## Aim of the task:
Nothing in the data should be altered when it is repeated in full.

================

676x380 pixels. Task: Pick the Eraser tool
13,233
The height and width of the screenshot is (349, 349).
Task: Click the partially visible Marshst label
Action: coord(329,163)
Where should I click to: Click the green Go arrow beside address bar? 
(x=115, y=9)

================

## Answer to the exercise:
676x380 pixels. Task: Pick the Eraser tool
13,233
The height and width of the screenshot is (349, 349).
Task: Click the partially visible Marshst label
Action: coord(329,163)
Where should I click to: Click the green Go arrow beside address bar? 
(x=115, y=9)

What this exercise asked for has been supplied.